As Martin Fautley and Alison Daubney discussed their findings from evaluating Teach Through Music and Peer to Peer, it seemed that the main obstacle for teachers getting involved in these music CPD programmes wasn’t apathy, lack of interest or even the eternal problem of time. The obstacle was that senior leaders were refusing permission to let their music teachers leave school for professional development that wasn’t mandatory (such as a GCSE moderation event run by an exam board) or directly related to KS4/5 results (e.g. ‘Getting more As and A*s in GCSE Composing’). While the age of austerity makes this understandable, it certainly seems self-defeating. The majority of a music teacher’s time is spent with Key Stage 3, so why should all of the professional development be targeted at KS4/5?
In a casual conversation, Anna Gower even told me that one school had banned all non-mandatory external CPD. Teachers in this school cannot attend courses run by Keynote, Creative Education or even an exam board unless it is an external requirement. Instead of external CPD, this school has teachers deliver CPD in-house, which has a significant impact on the quality and diversity of training available to teachers. How useful is it for a music teacher to sit in a school hall, listening to English, geography and history teachers discuss strategies for marking written work? Yes, there’s some value in it but nowhere near as much as dedicated, music-specific CPD focused on improving the quality of music making in lessons.

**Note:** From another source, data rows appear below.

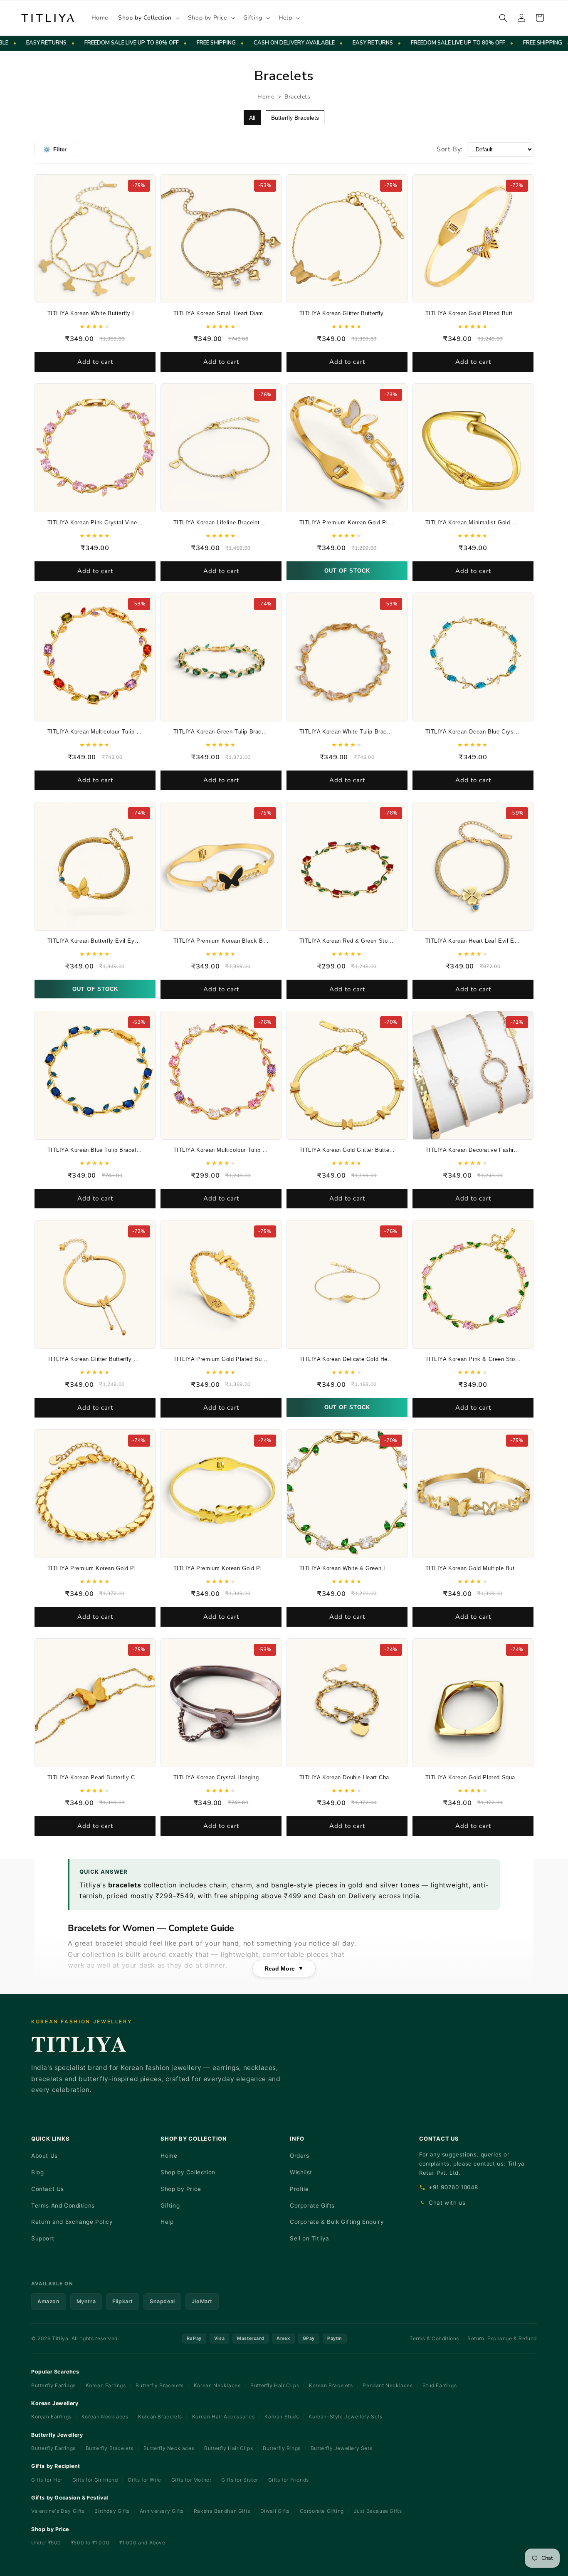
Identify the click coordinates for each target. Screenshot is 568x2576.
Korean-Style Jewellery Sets (345, 2416)
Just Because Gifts (378, 2511)
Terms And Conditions (63, 2205)
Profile (299, 2189)
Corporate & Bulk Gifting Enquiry (337, 2221)
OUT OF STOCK (347, 571)
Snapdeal (162, 2301)
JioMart (202, 2301)
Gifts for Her (46, 2480)
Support (42, 2238)
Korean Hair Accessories (223, 2416)
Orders (299, 2155)
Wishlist (301, 2172)
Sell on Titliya (309, 2238)
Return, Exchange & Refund (502, 2338)
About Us (44, 2155)
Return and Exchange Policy (72, 2221)
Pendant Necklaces (387, 2385)
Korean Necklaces (217, 2385)
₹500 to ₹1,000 (91, 2542)
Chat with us (447, 2202)
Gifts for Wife (144, 2480)
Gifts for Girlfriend (95, 2480)
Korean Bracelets (331, 2385)
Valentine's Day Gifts (58, 2511)
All (252, 117)
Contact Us (47, 2189)
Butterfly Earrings (53, 2385)
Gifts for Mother (191, 2480)
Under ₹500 (47, 2542)
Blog (37, 2172)
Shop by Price (181, 2189)
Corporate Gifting (322, 2511)
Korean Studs (281, 2416)
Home (265, 97)
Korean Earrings (106, 2385)
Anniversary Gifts (162, 2511)
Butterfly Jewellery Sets (341, 2448)
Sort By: (450, 149)
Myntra (86, 2301)
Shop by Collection (188, 2172)
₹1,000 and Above (142, 2542)
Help (167, 2221)
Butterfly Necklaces (168, 2448)
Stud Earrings (439, 2385)
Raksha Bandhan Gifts (222, 2511)
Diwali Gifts (275, 2511)
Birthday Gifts (111, 2511)
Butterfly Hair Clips (274, 2385)
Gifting (170, 2205)
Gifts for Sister (239, 2480)
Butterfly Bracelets (295, 117)
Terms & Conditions (434, 2338)
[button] (148, 18)
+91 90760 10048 (453, 2187)
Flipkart (122, 2301)
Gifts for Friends (288, 2480)
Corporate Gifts (312, 2205)
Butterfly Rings (282, 2448)
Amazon (48, 2301)
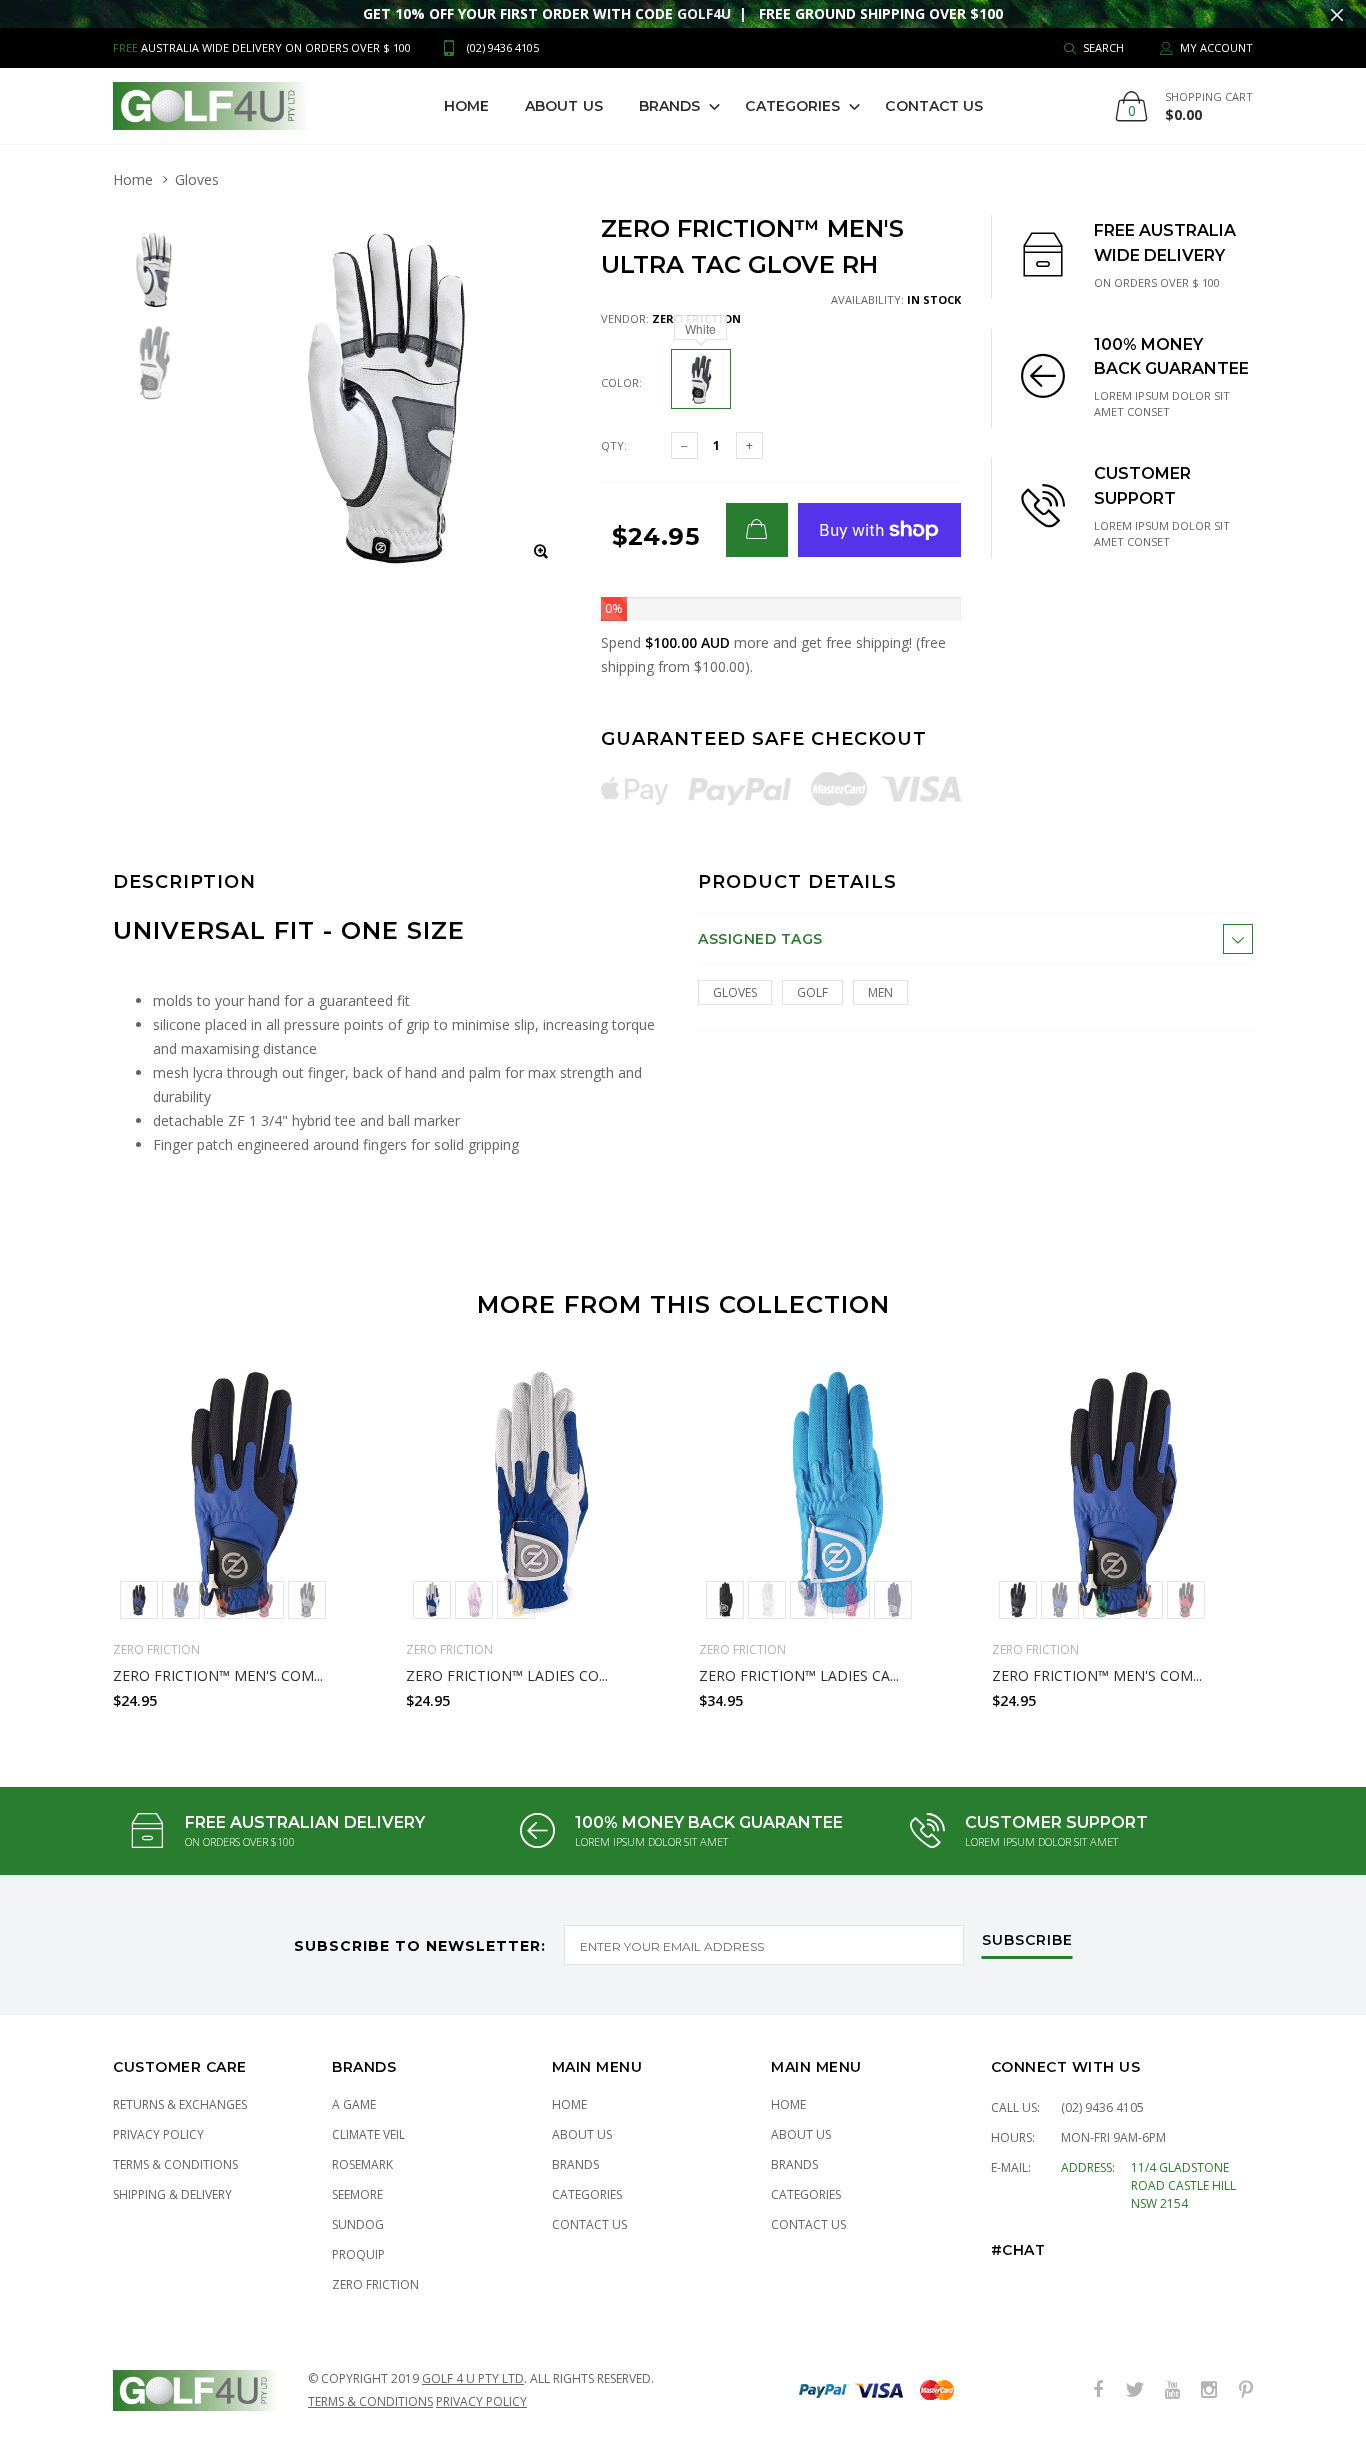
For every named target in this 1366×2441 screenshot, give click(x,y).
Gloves (197, 179)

Whereas many subjects can access great ideas for teaching and learning simply by reading a lesson plan or reviewing a PowerPoint, there’s so much more that music teachers can gain from being involved in a practical activity as a musician – it allows us to internalise the music that we will be teaching, which is a vital first step (see Teacher and Musician Challenge 11 for more on this point).
So, I have a question for the head teachers and CPD leaders out there: How do we get music teachers out of school?
Specifically, how do we get them out of school for music-specific CPD that is targeted at the areas of teaching that they spend most of their time in? Surely, the pay-off for this would be that teaching and learning improves, pupils are better musicians and go on to achieve better at Key Stages 4 and 5? Isn’t releasing music teachers for music-specific CPD a really good investment? Or has the age of austerity forced us to ignore investment and face the inevitable fall in standards?
How does this factor into the other educational age that we are in – the age of accountability?